In the bottom of the seventh inning, Bradley Richards hit the game-winning home run. When her son crossed home plate, Maddie was standing—actually jumping up and down—on the other side of the low fence that ran from the end of the backstop over to the dugout. After crossing the plate he ran by, reached out, and gave his mother a high five.
Apparently, high fives were okay, but not kisses thrown from the stands, at least not until the boy got old enough for such kisses to be sent by a girlfriend. Maddie smiled at the thought that such behavior would be coming sooner than she would be ready for it.
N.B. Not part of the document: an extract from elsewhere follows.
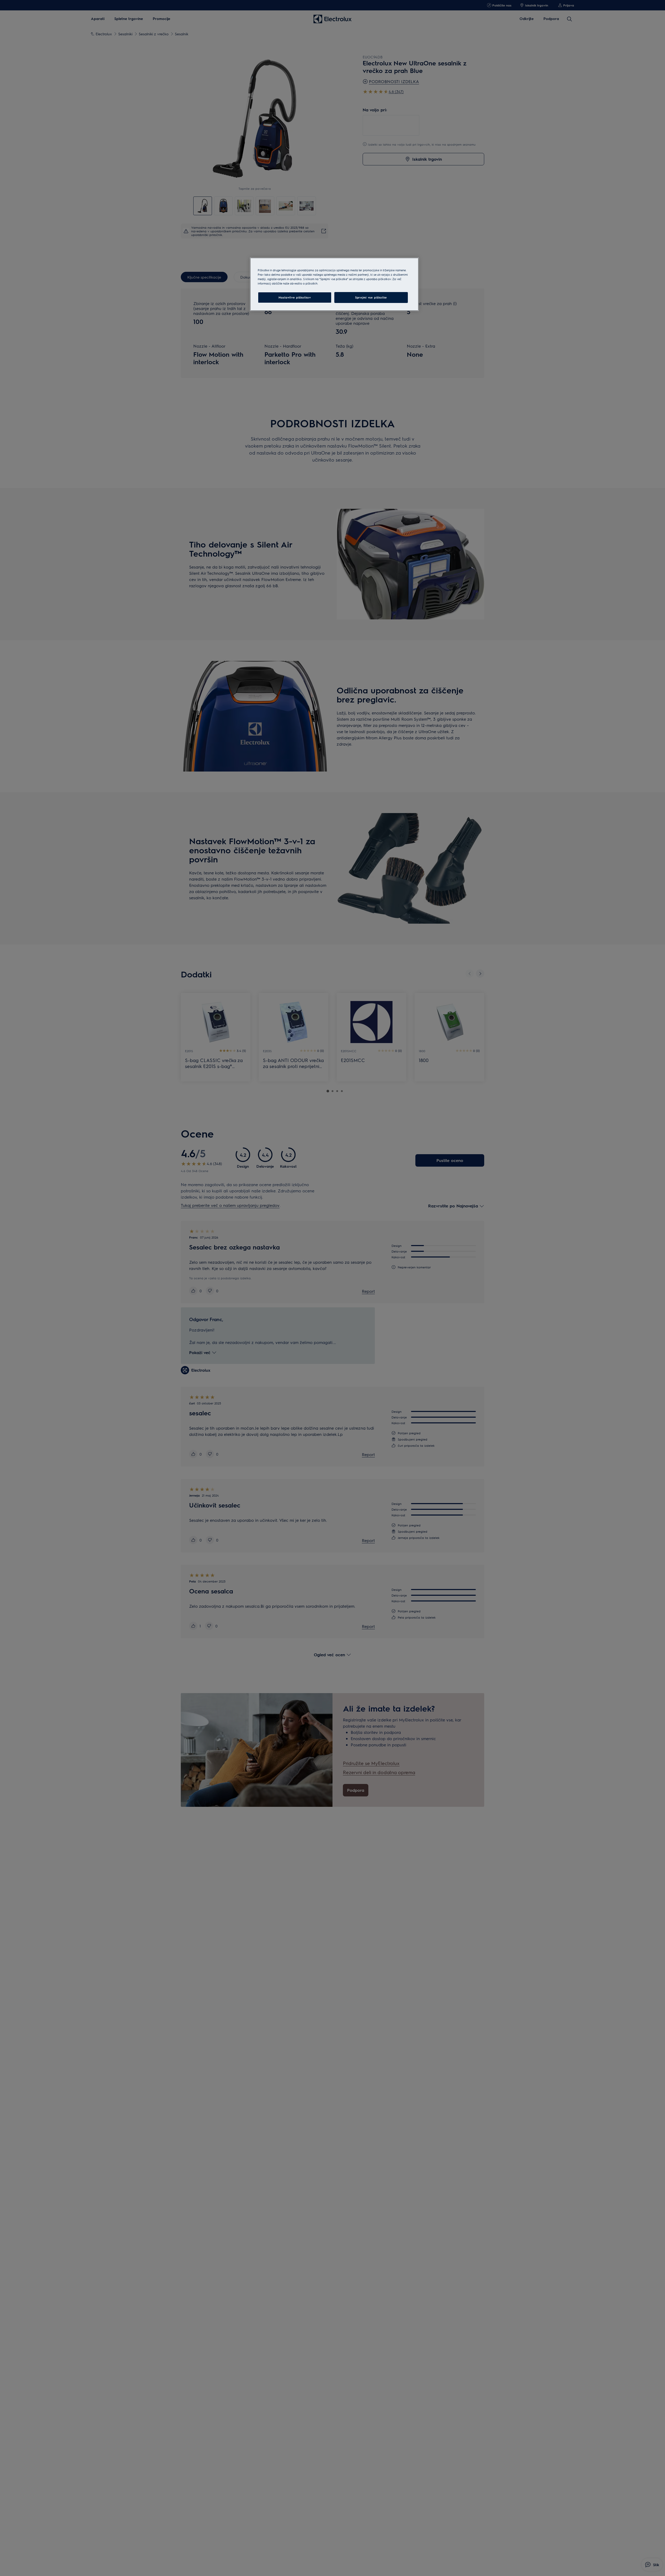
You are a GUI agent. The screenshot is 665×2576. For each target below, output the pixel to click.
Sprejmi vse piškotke (371, 298)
Maddie turned back toward the stands. Gary Packard had gone.
***
On the other side of town, Jed Smith was shooting at a range. He didn’t often go to this one, but he needed to do something and he didn’t want to run into anyone from the department. He missed their comradery, but his friends on the force would be nervous about being seen with him—at least for a while. He just wanted to keep his skill up with a Smith and Wesson that had been his hideout gun for years. He’d been turning over in his mind the pros and cons of becoming a private cop, working security, or maybe being a bodyguard—some of those paid pretty well. Then again, with his pension for thirty long ones, he could opt to do nothing at all. As a single guy, he could do all right with just the pension. Right then, he decided the hell with being any kind of cop. He’d had a good run and didn’t need the grief, at least for now.
Jed had left several messages for Katie Carson on her cell phone and at her station. She hadn’t returned any of them and his head had cleared enough for him to know he wouldn’t be hearing from her. She had been his Jezebel and he, her Mortimer Snerd.
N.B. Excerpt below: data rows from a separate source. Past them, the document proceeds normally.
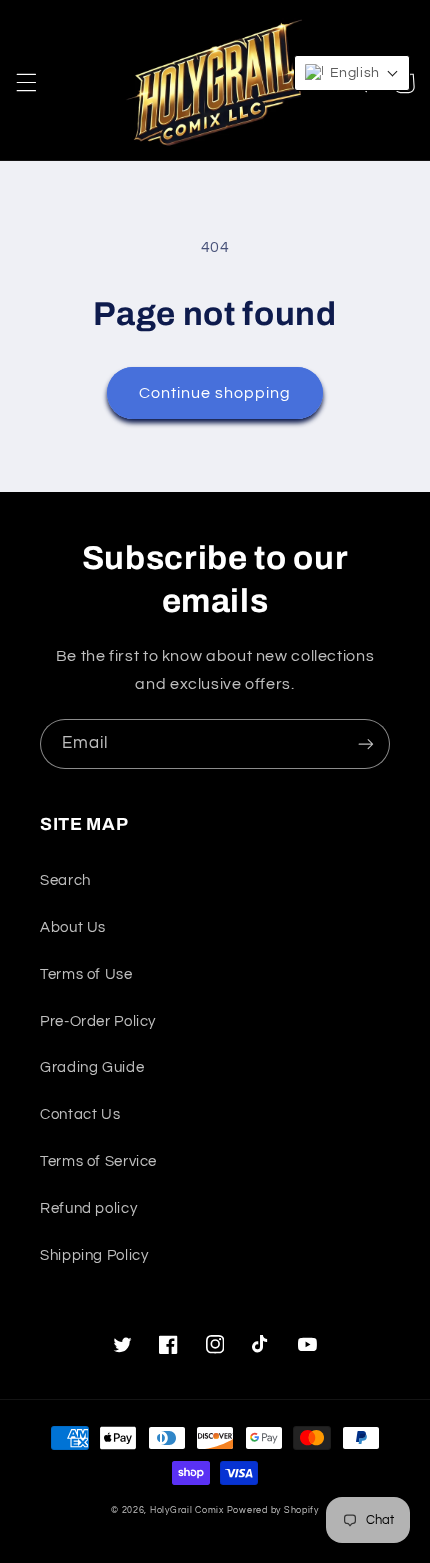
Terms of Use (86, 974)
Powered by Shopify (273, 1510)
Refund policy (88, 1208)
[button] (26, 83)
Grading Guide (92, 1067)
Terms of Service (98, 1161)
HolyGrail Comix (187, 1510)
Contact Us (80, 1114)
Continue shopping (215, 393)
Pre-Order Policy (98, 1021)
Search (65, 880)
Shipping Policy (94, 1255)
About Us (73, 927)
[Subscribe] (366, 743)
He had never liked shooting at the round nondescript paper targets, so he imagined the target was Katie Carson. He smiled and fired until his shots had ripped apart what he imagined to be her face.
***
Maddie went to bed but couldn’t settle down. On the one hand, it had been a great day because of Bradley’s performance on the field. He had been elated and she had been proud. On the way home she had bought chocolate milk and Oreo cookies so they could celebrate. And she had been amused, as always, when her mother, whose interest in sports was minimal to say the least, had turned a deaf ear to the details. Her questions were her usual inquiries about whether or not Bradley had tried hard, been a good sport, and respected the coaches and umpires.
On the other hand, the business about Jed, well, even the joy of the time with her son had not taken the edge off her anger. She needed what the talk show shrinks called closure. She had not faced Jed since he knew she knew and that needed to be done.
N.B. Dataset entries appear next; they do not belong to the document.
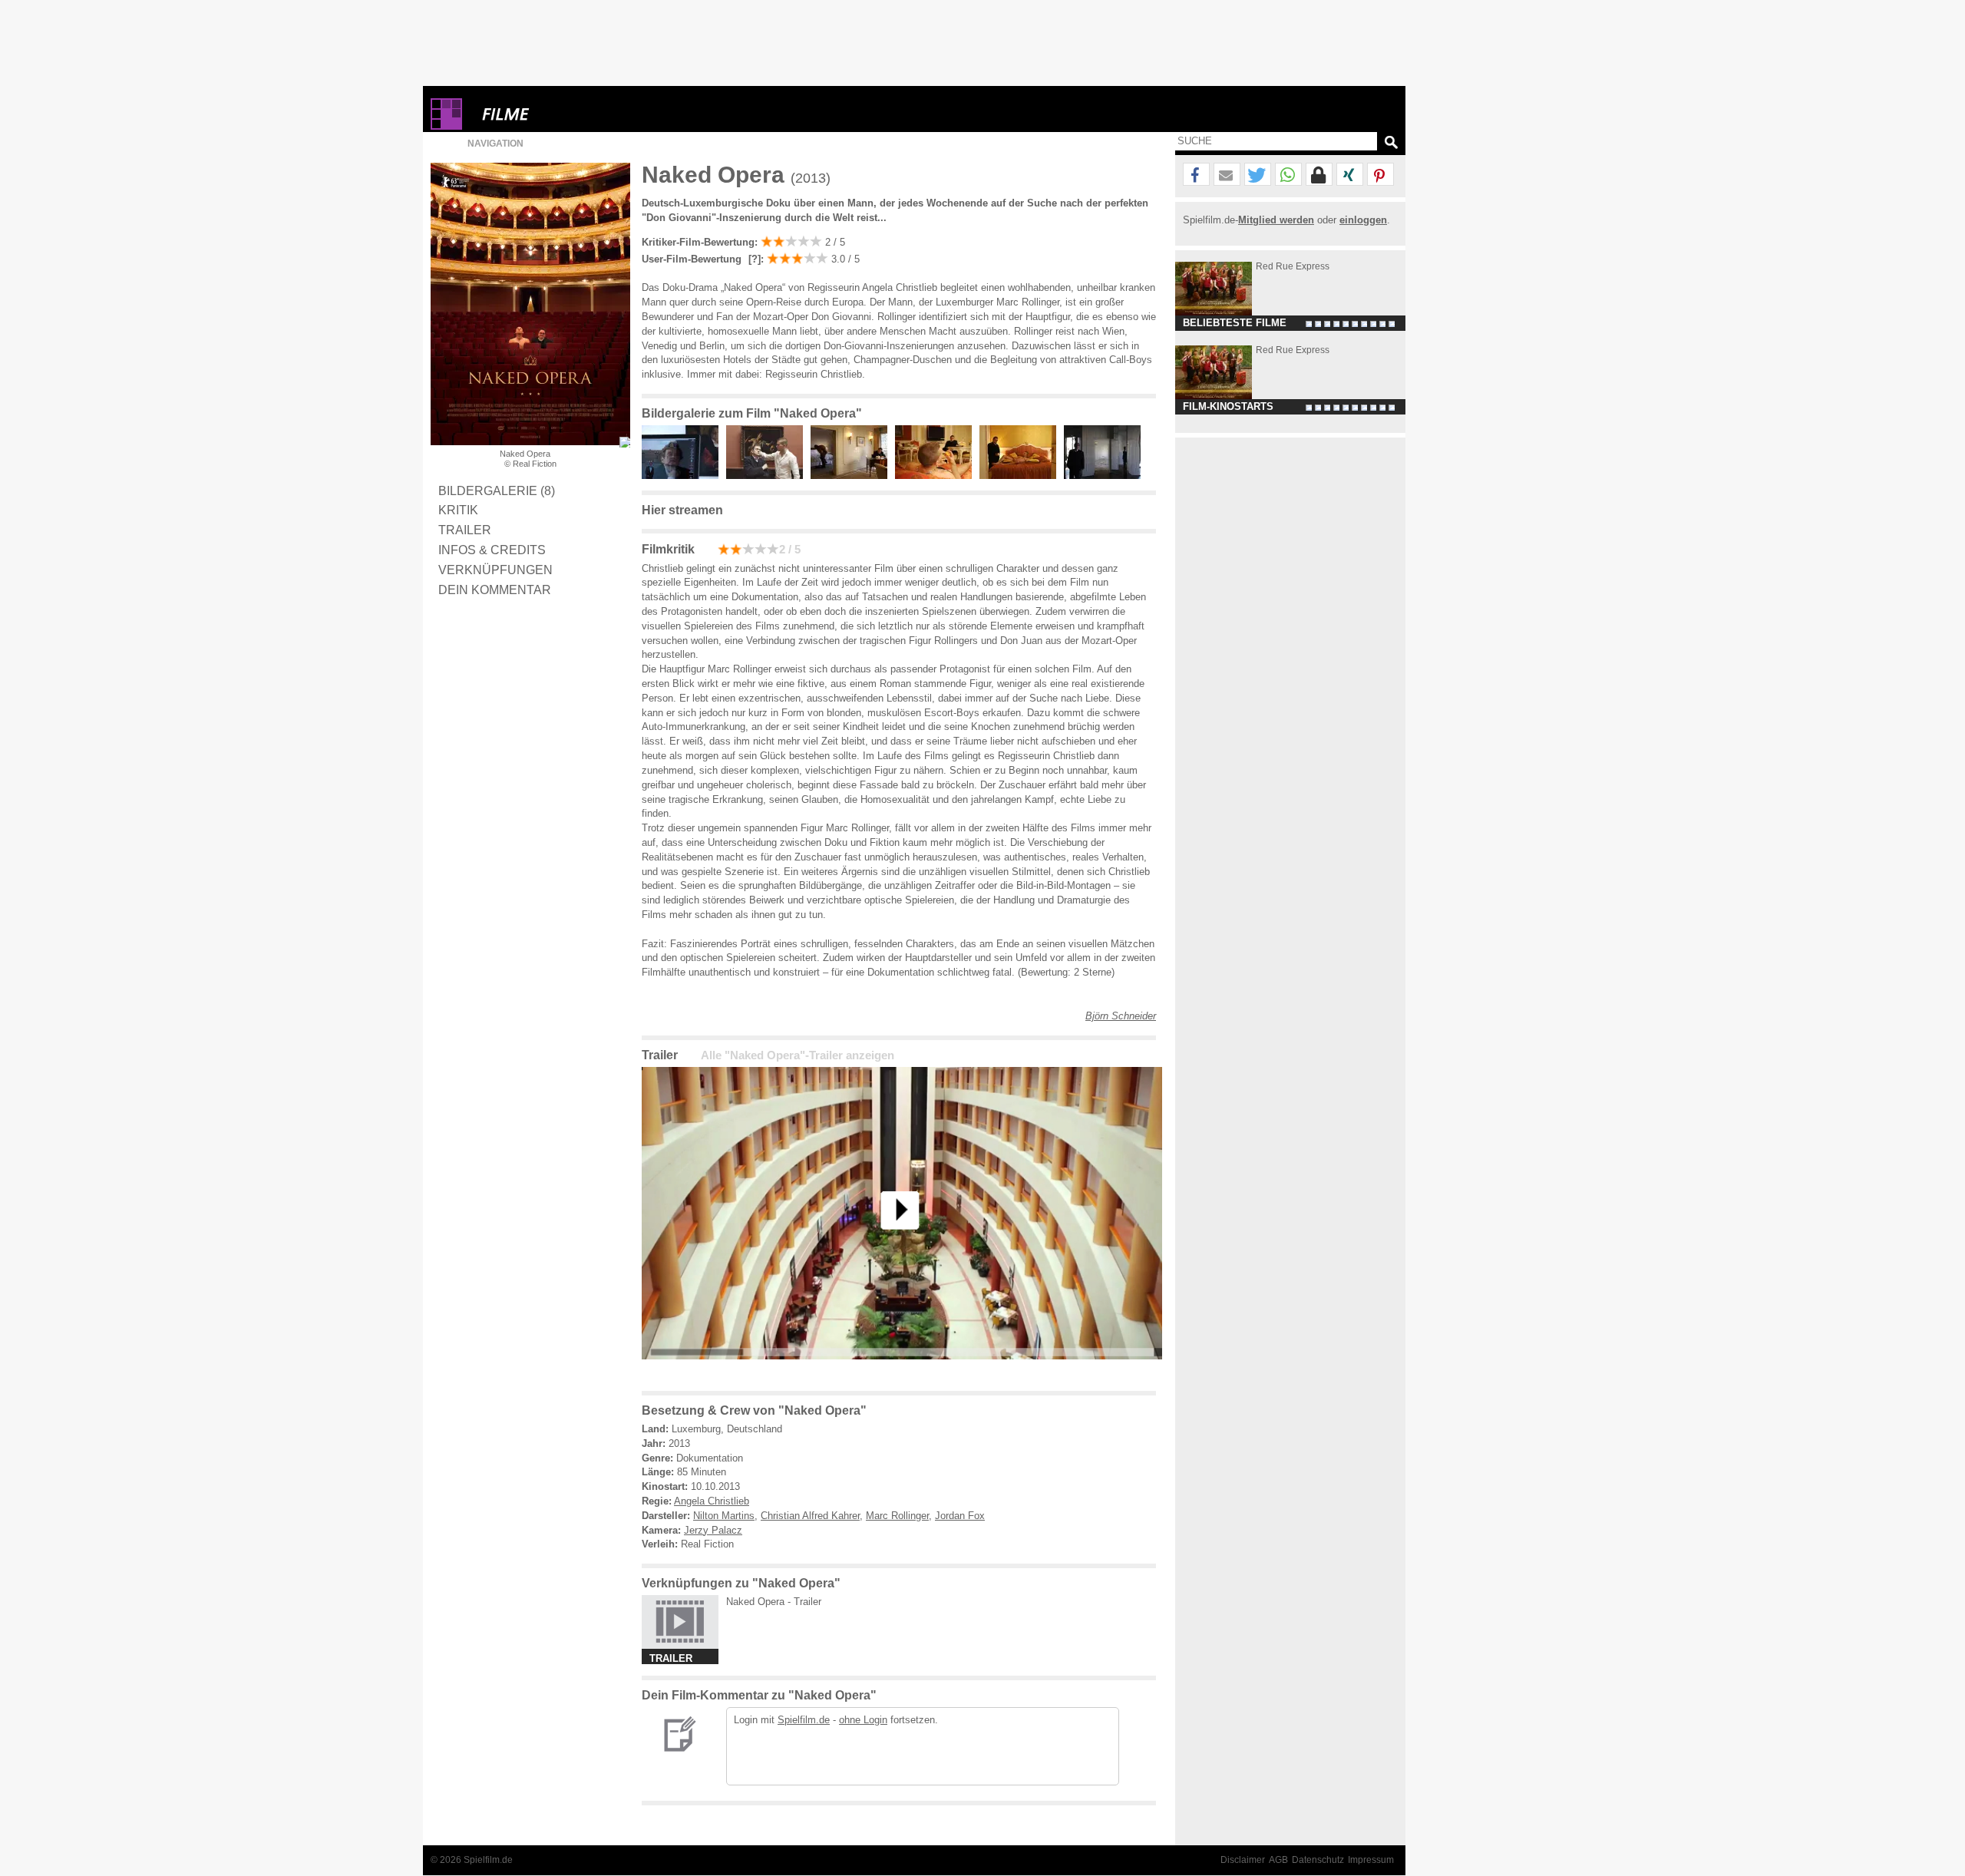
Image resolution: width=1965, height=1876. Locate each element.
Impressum (1371, 1860)
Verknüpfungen (495, 569)
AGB (1278, 1860)
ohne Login (863, 1720)
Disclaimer (1242, 1860)
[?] (753, 259)
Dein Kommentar (494, 589)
At ten she gave up trying to sleep, got dressed and headed for her ex-partner’s home.
***
She arrived at Jed’s a little before ten-thirty to find the door to his garage up. In the stark light of a lonely bulb at the end of a black cord, Jed stood pounding the heavy bag that hung from the rafters like a limbless body. He danced and weaved from side to side, each punch swinging the bag toward the light and back, washing him in alternating patterns of light and shadow. She stood silently in the dark street, watching and listening to the clash of leather gloves against the canvas bag. Whomp. Whomp. Jed wore black tennis shoes and shorts and a gray, sleeveless, sweat-soaked T-shirt. He had always worked out religiously to keep his body trim but, like most men, he left his face to do its own thing.
Maddie moved into the cone of light as if she were stepping through the ropes into center ring. He saw her and grabbed the heavy bag. The tug of his weight made the rafter moan, the chain slipping into a groove chewed into the beam by the jolts of a thousand punches.